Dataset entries
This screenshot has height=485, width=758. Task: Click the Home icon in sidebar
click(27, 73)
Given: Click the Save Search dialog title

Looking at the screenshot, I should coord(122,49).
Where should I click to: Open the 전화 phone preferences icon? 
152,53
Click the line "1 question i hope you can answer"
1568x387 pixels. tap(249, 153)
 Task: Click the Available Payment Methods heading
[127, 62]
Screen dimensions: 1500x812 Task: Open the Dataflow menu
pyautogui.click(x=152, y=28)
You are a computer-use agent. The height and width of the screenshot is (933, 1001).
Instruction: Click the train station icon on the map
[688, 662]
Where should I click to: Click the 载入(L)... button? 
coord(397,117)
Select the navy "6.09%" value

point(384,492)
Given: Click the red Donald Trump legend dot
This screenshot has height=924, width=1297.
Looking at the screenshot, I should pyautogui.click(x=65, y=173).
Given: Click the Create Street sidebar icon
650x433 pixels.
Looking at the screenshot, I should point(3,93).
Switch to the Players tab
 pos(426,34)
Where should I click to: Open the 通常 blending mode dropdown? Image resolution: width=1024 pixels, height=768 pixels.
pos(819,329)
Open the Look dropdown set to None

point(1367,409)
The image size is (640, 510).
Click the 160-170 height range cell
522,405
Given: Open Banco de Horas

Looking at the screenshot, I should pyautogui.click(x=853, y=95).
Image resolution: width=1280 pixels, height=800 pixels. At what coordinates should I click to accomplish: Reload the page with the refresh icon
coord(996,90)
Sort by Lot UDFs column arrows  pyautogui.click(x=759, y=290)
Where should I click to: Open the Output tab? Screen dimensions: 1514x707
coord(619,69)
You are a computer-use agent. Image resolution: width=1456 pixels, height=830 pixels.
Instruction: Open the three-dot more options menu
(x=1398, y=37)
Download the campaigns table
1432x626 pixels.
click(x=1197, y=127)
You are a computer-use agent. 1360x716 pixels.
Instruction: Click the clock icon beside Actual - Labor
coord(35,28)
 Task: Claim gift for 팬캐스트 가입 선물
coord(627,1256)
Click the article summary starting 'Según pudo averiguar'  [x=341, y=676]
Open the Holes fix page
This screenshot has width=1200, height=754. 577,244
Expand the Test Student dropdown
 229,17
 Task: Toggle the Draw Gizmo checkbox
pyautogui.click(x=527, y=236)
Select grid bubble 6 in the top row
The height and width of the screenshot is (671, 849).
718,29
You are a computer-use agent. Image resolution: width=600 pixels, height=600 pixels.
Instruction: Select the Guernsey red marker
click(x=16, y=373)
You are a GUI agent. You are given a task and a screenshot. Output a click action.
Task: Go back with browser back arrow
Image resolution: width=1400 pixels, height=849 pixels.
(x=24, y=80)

Prompt:
Transcribe the data word for word.

Solution:
This screenshot has height=485, width=758. Task: Click the Home icon in sidebar
click(27, 73)
Given: Click the Save Search dialog title

Looking at the screenshot, I should coord(122,49).
Where should I click to: Open the 전화 phone preferences icon? 
152,53
Click the line "1 question i hope you can answer"
1568x387 pixels. tap(249, 153)
 Task: Click the Available Payment Methods heading
[127, 62]
Screen dimensions: 1500x812 Task: Open the Dataflow menu
pyautogui.click(x=152, y=28)
You are a computer-use agent. The height and width of the screenshot is (933, 1001).
Instruction: Click the train station icon on the map
[688, 662]
Where should I click to: Click the 载入(L)... button? 
coord(397,117)
Select the navy "6.09%" value

point(384,492)
Given: Click the red Donald Trump legend dot
This screenshot has height=924, width=1297.
Looking at the screenshot, I should pyautogui.click(x=65, y=173).
Given: Click the Create Street sidebar icon
650x433 pixels.
Looking at the screenshot, I should point(3,93).
Switch to the Players tab
 pos(426,34)
Where should I click to: Open the 通常 blending mode dropdown? Image resolution: width=1024 pixels, height=768 pixels.
pos(819,329)
Open the Look dropdown set to None

point(1367,409)
The image size is (640, 510).
Click the 160-170 height range cell
522,405
Given: Open Banco de Horas

Looking at the screenshot, I should pyautogui.click(x=853, y=95).
Image resolution: width=1280 pixels, height=800 pixels. At what coordinates should I click to accomplish: Reload the page with the refresh icon
coord(996,90)
Sort by Lot UDFs column arrows  pyautogui.click(x=759, y=290)
Where should I click to: Open the Output tab? Screen dimensions: 1514x707
coord(619,69)
You are a computer-use agent. Image resolution: width=1456 pixels, height=830 pixels.
Instruction: Open the three-dot more options menu
(x=1398, y=37)
Download the campaigns table
1432x626 pixels.
click(x=1197, y=127)
You are a computer-use agent. 1360x716 pixels.
Instruction: Click the clock icon beside Actual - Labor
coord(35,28)
 Task: Claim gift for 팬캐스트 가입 선물
coord(627,1256)
Click the article summary starting 'Según pudo averiguar'  [x=341, y=676]
Open the Holes fix page
This screenshot has width=1200, height=754. 577,244
Expand the Test Student dropdown
 229,17
 Task: Toggle the Draw Gizmo checkbox
pyautogui.click(x=527, y=236)
Select grid bubble 6 in the top row
The height and width of the screenshot is (671, 849).
718,29
You are a computer-use agent. Image resolution: width=600 pixels, height=600 pixels.
Instruction: Select the Guernsey red marker
click(x=16, y=373)
You are a GUI agent. You are given a task and a screenshot. Output a click action.
Task: Go back with browser back arrow
Image resolution: width=1400 pixels, height=849 pixels.
(x=24, y=80)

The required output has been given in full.